'Shock Doctrine' in Action: Vital Freshwater Resources Under Attack by Privatization Capitalists
Stay up to date with the latest headlines via email.
Set in South America's breathtaking Andes landscape, the visually sweeping new documentary Patagonia Rising bills itself as a frontier story of water and power. But both its frontier and its story nevertheless belong to anyone on the planet that needs water to live.
We are countless compared to the infinitesimal contingency who live to profit off of water. For the purposes of Patagonia Rising, screening now in New York and beyond, that includes the privatization capitalists of HidroAysen, which is planning to build five hydroelectric power plants (marketspeak for dams) to choke off Chile's glacially fed Baker and Pascua rivers, two of the planet's purest. Signed by President Sebastien Pinera, the first billionaire to be sworn into the Chilean presidency, but stalled thanks to vigorous protests, HidroAysen would effectively hand over almost all of Chile's energy market to a duopoly run by Spain's Endesa and Italy's Enel. And they're not exactly hiding their distaste for environmental impact of five dams cornering the prize jewel of Patagonia's freshwater business.
"This exploits the best use of water," a HidroAysen executive argues in Patagonia Rising. "That's sustainability."
"One of the most twisted things I learned while making Patagonia Rising is that the companies behind the building of dams in developing countries are mostly from Europe and China," Oakland, Calif.-based director Brian Lilla told AlterNet. "Ninety percent of Chile's water rights were sold off by Pinochet and are now controlled by Spanish and Italian energy conglomerates."
Naomi Klein's indispensable The Shock Doctrine broke down that rapacious process, wherein so-called First World politicians, economists and other disaster capitalists plundered the resources and sovereignty of the Third World, using puppets like Pinochet as hammers and shovels for development and the disappeared alike. Patagonia Rising takes sobering stock of the Chilean aftermath, whose continuing political and economic instability has been exponentially problematized by global warming.
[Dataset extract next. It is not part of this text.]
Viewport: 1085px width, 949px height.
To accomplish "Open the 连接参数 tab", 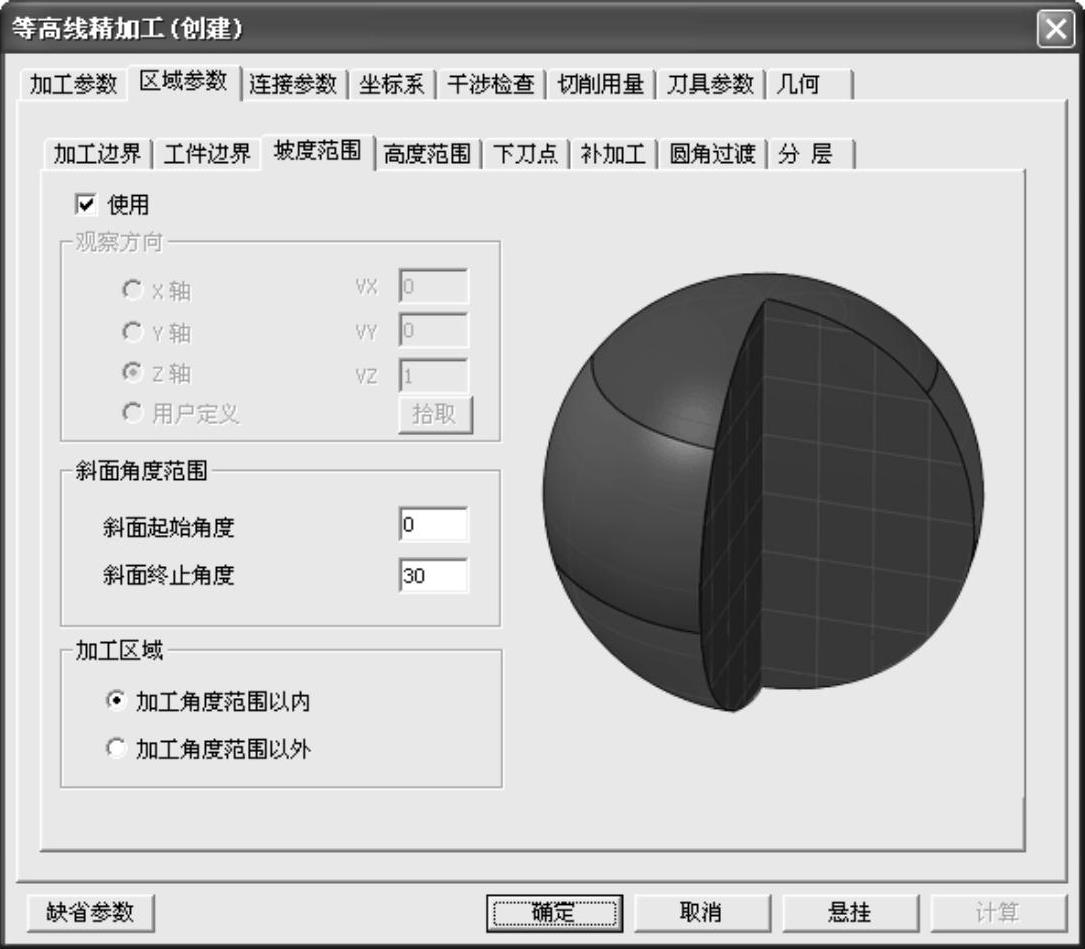I will click(293, 84).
A catastrophic equalizer, it will tear down whatever facades remain between disaster capitalists in America, China and Europe from the just-fine-thanks corners of the world yet to submit, paraphrasing HidroAysen's executive, to the dream of sustainable exploitation.
"Studies by the University of Chile and other experts have found that HidroAysén is not necessary to meet Chile's future energy needs," explains International Rivers regional campaign Patagonia Sin Represas. "Investment in more efficient use of electricity, together with renewable sources such as solar, geothermal and wind, would ensure a sustainable energy future."
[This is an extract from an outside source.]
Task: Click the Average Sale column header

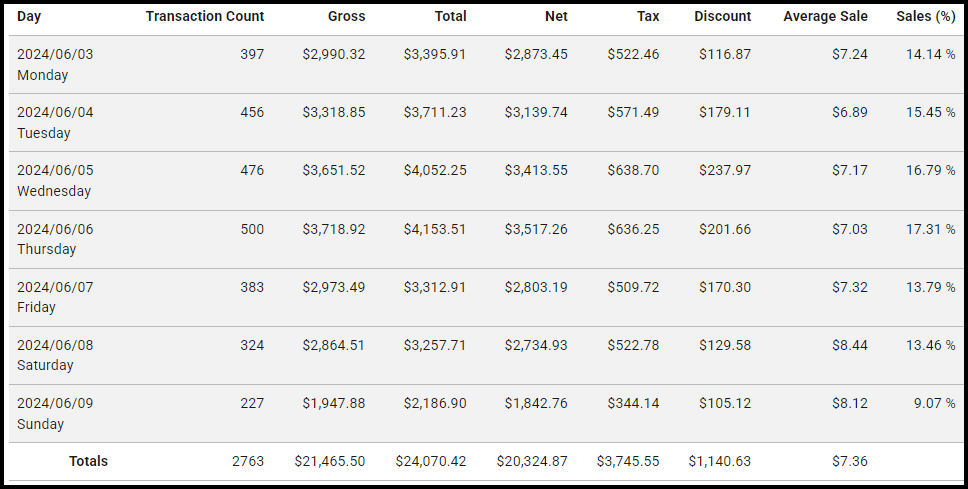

And it's not just Chile that would benefit from tearing down its dams before they are built. The destructive environmental, economic and human impact of dams -- from ecosphere, species and cultural extinction to seismic instability, mass relocations and cost-benefit imbalances -- is precisely why domestic dams are being destroyed as you read this from Washington to Maine. In Pakistan, citizens who were uprooted in the '70s to make way for the Bhakra dam are still awaiting rehabilitation, while the nation builds more in Lahore.
Turkey can expect similar headaches after its proposed dams flood thousands of years of cultural history and spoil the comparatively untouched Tigris. International Rivers is further worried about fast-track megadams in South Africa, and Patagonia's neighbor Brazil, which is quickly becoming an emergent superpower in a new century of unsustainable consumption riddled with global warming's last-gasp resource wars.
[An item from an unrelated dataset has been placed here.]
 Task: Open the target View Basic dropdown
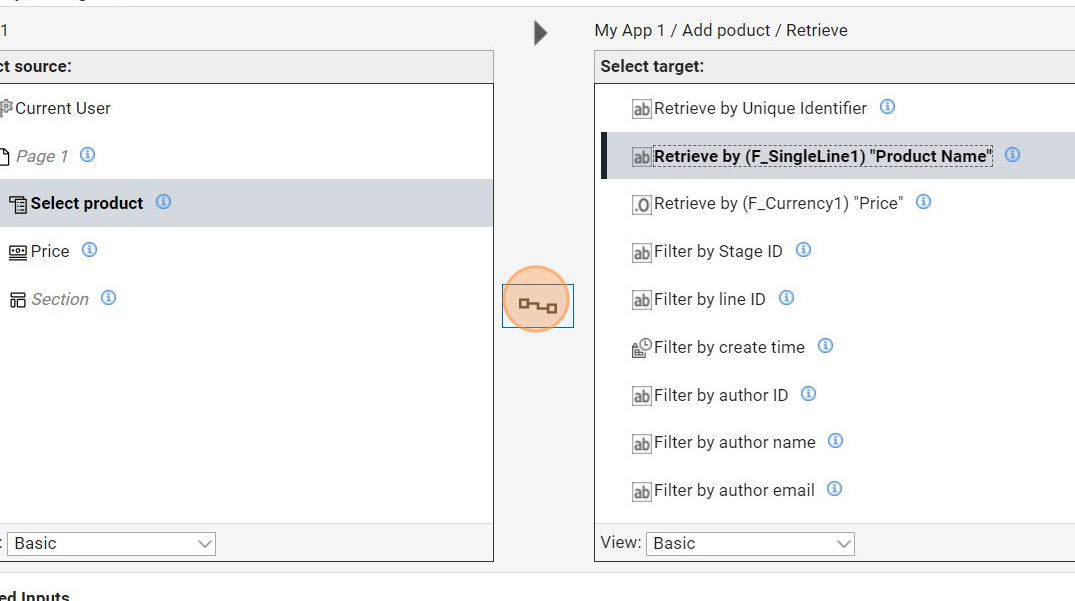(x=750, y=543)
"The focus on large, centralized projects has benefited energy-intensive industries, but bypassed more than a billion poor people," International Rivers media director Peter Bosshard explained ahead of a recent report calling on the World Bank's new president Jim Yong Kim, who takes office in July, to dramatically alter its approach to infrastructure development. "The benefits of centralized mega-projects have not trickled down."